In the context of dynamic programming, the curse of dimensionality refers to various phenomena that arise when analyzing and organizing data with hundreds or thousands of dimensions. In order to obtain a statistically sound and reliable result, the amount of data needed to support the result often grows exponentially with the dimensionality.

In a recent paper published in the proceedings of the prestigious machine learning and artificial intelligence conference NeurIPS “Large-scale optimal transport map estimation using projection pursuit”, a UGA team led by statistics professors Ping Ma, Wenxuan Zhong and Yuan Ke present a promising new AI algorithm called “projection pursuit Monge map (PPMM)” capable of reproducing graphs and figures with high similarities:

Existing literature approximates the large-scale OTM by a series of one-dimensional OTM problems through iterative random projection. Such methods, however, suffer from slow or none convergence in practice due to the nature of randomly selected projection directions. Instead, we propose an estimation method of large-scale OTM by combining the idea of projection pursuit regression and sufficient dimension reduction. The proposed method, named projection pursuit Monge map (PPMM), adaptively selects the most informative'' projection direction in each iteration. We theoretically show the proposed dimension reduction method can consistently estimate the most informative'' projection direction in each iteration. Furthermore, the PPMM algorithm weakly convergences to the target large-scale OTM in a reasonable number of steps. Empirically, PPMM is computationally easy and converges fast. We assess its finite sample performance through the applications of Wasserstein distance estimation and generative models.

"Intending to train a machine to draw and generalize abstract concepts in a manner like humans, we train our model on a dataset of hand-drawn sketches, each represented as a handwritten number," the group wrote in describing the algorithm. "In doing so, we created a model that potentially has many applications, from assisting the creative process of an artist, to help teach students how to draw. To be fast and efficient, the algorithm can adaptively select the most “informative” direction each time it analyzes the figure themselves. In this case, we can decrease the computational time to a great extent. 

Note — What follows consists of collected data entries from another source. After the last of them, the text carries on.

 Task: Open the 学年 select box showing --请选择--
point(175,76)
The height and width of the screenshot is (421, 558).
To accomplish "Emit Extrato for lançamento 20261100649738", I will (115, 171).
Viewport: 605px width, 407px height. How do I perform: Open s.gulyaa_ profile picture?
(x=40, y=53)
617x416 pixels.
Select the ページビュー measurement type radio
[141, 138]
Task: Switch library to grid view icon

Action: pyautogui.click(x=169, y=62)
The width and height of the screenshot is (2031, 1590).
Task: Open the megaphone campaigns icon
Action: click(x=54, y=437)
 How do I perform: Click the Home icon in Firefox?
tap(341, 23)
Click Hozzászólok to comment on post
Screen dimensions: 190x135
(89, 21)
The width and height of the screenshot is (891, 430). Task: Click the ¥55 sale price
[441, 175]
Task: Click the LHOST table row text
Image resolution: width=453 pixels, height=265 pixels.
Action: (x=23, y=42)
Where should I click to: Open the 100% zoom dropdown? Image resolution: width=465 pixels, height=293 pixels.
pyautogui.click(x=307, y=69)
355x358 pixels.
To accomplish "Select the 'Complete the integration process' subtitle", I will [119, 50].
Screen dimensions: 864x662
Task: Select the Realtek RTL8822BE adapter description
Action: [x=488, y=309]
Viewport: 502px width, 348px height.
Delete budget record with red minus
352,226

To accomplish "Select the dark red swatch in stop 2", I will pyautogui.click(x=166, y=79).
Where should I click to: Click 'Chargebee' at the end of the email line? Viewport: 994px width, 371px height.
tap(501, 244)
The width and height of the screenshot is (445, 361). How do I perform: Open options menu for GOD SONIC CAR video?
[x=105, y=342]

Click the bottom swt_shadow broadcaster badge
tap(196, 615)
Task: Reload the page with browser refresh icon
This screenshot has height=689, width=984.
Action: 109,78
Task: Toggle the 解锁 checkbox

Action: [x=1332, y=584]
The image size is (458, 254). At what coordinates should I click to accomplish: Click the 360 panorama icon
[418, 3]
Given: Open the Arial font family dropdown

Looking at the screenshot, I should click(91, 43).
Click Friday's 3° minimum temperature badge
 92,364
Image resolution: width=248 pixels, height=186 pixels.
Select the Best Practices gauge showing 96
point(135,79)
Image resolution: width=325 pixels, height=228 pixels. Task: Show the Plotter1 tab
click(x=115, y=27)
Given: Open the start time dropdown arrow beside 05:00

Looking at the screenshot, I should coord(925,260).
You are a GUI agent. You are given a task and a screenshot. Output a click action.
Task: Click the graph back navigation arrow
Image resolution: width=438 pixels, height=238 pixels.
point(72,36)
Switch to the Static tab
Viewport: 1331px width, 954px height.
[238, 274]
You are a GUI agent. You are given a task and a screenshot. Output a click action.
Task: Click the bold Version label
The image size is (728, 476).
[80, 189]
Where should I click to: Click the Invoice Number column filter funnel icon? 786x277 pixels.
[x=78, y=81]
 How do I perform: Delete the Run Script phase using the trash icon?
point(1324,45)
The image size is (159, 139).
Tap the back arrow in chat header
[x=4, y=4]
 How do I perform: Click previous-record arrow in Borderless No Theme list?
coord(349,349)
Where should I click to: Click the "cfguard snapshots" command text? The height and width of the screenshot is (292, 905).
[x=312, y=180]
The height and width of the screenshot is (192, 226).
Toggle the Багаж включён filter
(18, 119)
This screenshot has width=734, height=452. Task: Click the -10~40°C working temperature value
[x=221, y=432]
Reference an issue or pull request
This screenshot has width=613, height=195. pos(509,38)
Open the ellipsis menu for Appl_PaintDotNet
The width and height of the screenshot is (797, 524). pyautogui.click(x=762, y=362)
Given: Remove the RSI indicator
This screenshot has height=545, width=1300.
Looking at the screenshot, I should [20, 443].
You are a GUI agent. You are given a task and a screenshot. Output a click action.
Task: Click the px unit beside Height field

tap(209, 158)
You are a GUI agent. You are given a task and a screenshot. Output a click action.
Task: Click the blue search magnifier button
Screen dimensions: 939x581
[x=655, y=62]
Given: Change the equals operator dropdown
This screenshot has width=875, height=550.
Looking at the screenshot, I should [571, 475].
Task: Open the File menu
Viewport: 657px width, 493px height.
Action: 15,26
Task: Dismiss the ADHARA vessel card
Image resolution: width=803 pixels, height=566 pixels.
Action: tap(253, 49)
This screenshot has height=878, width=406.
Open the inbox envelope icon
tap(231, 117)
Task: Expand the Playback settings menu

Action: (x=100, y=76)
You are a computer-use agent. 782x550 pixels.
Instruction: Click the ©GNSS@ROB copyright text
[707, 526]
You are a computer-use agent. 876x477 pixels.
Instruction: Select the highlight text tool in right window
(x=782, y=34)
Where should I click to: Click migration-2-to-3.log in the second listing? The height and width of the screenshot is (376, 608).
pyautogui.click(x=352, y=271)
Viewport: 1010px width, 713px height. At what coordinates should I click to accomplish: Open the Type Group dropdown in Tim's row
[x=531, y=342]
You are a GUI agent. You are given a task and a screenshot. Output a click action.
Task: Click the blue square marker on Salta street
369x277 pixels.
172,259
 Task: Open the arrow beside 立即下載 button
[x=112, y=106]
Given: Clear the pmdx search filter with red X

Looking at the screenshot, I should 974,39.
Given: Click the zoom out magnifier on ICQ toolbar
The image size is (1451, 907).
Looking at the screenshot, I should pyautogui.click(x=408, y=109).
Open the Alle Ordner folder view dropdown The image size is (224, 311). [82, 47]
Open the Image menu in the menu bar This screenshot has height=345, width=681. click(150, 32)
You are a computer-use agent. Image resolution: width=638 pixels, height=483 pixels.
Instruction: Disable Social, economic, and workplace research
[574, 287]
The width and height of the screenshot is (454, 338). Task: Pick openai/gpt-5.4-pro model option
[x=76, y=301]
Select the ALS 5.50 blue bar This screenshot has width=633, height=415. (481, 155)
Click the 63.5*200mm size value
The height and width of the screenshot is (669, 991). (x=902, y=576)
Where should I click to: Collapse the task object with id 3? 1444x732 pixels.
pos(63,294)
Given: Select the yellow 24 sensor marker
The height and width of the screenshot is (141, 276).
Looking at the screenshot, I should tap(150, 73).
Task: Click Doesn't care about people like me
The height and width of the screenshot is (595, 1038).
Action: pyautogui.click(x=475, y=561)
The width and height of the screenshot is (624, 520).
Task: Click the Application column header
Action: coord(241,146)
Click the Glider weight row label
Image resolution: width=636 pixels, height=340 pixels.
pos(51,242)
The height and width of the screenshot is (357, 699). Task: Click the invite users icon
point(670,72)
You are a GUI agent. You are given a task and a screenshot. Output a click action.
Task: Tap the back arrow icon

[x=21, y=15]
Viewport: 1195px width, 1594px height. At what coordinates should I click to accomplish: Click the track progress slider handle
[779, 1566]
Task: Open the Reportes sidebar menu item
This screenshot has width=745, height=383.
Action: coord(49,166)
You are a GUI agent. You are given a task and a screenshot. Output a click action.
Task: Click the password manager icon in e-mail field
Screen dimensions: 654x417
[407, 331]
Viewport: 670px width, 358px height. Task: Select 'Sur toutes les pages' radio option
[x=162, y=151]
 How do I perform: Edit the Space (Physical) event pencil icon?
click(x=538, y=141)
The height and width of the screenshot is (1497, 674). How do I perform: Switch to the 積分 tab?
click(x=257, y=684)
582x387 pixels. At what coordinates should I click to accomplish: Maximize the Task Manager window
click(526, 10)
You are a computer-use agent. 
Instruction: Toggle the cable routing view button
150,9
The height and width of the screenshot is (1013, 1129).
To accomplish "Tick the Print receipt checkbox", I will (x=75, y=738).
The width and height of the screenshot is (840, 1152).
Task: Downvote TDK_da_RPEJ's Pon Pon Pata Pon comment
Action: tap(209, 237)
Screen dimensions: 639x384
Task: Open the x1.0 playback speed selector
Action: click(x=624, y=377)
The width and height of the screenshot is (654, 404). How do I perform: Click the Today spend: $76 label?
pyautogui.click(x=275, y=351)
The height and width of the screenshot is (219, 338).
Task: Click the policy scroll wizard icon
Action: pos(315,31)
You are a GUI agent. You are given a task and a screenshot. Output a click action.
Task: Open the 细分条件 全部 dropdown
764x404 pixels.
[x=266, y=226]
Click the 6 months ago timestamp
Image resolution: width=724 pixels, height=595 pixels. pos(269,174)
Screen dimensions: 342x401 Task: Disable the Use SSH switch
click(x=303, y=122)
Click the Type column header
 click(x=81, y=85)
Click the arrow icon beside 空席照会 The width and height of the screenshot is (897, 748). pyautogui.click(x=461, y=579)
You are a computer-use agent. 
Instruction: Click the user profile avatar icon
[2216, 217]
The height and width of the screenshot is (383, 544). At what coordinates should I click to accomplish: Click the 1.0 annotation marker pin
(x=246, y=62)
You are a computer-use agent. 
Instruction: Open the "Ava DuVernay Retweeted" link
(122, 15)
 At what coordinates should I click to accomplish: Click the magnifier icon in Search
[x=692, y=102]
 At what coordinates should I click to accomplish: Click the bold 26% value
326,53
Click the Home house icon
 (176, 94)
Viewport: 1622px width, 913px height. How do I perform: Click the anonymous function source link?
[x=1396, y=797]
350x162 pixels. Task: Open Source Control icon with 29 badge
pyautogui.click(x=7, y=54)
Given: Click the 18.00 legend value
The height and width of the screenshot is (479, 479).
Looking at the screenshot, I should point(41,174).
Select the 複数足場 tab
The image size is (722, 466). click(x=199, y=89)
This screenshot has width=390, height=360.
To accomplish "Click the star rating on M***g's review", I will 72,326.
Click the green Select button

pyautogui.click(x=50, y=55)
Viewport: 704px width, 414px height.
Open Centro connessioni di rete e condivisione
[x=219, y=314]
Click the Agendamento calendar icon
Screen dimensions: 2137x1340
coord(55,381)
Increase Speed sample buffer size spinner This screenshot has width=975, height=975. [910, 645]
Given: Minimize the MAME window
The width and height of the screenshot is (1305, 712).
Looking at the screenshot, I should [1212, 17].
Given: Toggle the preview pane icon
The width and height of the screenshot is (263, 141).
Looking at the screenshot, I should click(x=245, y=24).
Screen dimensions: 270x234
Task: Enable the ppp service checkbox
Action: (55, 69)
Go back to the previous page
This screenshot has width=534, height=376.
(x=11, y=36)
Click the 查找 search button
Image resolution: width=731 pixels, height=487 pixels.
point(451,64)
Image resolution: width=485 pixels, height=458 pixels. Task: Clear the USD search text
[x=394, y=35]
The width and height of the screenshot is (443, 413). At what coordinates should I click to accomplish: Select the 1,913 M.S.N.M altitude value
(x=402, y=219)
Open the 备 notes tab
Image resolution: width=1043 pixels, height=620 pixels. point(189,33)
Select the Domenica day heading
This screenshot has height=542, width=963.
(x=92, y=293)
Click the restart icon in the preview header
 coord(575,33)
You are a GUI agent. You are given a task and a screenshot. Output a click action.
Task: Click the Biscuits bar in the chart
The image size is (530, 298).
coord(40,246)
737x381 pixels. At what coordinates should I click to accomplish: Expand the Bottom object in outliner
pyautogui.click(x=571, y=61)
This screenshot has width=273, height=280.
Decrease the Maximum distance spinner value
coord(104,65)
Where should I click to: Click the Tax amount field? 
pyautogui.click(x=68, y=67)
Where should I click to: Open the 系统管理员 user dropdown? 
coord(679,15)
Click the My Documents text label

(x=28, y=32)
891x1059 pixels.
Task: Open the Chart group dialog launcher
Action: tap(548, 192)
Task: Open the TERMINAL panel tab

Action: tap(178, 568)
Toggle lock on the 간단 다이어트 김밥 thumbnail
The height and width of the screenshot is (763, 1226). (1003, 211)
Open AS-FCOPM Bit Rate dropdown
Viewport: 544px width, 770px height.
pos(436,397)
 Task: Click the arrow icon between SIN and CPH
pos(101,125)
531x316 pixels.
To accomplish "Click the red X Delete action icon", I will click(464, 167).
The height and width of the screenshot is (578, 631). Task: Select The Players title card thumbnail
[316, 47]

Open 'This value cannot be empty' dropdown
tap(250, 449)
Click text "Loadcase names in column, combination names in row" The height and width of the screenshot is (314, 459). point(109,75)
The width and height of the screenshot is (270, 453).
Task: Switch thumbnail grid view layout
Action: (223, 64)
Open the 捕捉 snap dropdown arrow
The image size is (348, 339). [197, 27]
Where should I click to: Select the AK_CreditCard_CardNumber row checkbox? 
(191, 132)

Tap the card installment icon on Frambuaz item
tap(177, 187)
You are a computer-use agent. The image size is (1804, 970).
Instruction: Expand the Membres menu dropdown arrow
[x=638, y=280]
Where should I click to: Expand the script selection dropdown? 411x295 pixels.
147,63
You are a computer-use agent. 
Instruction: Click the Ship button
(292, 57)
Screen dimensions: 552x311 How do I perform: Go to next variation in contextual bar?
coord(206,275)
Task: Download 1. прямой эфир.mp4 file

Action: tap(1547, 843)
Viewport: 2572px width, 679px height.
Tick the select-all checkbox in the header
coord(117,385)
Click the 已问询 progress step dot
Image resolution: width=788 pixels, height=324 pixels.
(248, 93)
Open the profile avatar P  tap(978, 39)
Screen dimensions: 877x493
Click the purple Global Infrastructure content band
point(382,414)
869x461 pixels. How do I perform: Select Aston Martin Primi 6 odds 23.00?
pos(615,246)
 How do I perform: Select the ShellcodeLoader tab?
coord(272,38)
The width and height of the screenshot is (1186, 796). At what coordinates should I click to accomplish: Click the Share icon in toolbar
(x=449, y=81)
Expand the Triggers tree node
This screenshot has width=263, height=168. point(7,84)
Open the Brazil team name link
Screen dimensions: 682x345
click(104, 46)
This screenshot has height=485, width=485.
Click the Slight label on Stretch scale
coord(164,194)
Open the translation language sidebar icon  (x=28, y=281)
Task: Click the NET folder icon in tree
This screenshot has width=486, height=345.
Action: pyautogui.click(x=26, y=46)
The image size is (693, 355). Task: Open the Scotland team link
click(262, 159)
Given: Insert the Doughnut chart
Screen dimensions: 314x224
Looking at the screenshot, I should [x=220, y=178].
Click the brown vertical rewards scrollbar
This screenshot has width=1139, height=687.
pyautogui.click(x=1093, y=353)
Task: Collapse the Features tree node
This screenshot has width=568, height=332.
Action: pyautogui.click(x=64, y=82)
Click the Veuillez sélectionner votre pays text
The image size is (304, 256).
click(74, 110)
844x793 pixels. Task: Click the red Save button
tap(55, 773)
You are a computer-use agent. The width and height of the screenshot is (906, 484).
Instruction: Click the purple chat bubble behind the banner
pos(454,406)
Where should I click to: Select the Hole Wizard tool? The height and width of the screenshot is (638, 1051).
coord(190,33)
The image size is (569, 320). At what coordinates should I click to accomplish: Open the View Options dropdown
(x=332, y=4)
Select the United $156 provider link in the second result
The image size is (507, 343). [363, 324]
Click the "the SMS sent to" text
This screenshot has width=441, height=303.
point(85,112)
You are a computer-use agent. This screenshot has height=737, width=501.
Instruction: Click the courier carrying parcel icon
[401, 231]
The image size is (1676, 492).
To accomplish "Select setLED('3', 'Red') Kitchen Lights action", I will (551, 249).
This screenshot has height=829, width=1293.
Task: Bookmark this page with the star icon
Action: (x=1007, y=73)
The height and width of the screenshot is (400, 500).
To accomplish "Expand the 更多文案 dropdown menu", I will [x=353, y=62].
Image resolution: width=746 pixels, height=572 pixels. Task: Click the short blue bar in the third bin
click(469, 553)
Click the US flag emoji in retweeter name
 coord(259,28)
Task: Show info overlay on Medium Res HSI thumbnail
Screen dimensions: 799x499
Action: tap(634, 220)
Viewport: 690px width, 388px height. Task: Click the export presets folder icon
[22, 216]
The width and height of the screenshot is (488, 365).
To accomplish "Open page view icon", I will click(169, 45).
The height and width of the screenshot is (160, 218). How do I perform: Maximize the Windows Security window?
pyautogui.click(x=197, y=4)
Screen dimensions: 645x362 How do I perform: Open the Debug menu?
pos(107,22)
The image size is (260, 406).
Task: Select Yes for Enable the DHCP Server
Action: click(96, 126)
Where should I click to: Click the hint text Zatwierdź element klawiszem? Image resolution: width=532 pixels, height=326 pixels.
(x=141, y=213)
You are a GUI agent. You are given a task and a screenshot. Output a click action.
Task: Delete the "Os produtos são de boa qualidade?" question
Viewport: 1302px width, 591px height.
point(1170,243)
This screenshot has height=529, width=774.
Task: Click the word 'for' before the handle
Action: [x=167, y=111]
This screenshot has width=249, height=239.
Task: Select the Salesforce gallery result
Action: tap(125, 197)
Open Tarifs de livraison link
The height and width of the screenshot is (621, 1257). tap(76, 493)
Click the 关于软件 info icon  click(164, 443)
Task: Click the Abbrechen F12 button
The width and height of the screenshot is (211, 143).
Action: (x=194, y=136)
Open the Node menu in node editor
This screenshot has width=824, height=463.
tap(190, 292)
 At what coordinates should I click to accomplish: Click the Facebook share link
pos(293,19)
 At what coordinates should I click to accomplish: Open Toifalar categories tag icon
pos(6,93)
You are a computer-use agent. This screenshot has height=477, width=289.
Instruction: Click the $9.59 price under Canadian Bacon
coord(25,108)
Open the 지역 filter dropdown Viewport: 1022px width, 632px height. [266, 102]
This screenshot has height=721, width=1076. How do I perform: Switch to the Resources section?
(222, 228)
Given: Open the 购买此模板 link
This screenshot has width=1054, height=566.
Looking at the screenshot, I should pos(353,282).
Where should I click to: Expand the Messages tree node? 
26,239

"Two examples are shown in the paper, The MNIST database of handwritten digits has a training set of 60,000 examples and a test set of 10,000 examples. Figure 1 lists some random images generated by PPMM, they are a very similar comparison to the original handwritten digits. In addition to generate images, the algorithm can even smoothly transfer one digit to another. In this case, we construct a bridge that connects two digits. We trained our machine to move freely between digits only based on the information from the images."

Co-authors on the new paper are statistics PhD students Cheng Meng, Jingyi Zhang,  Mengrui Zhang.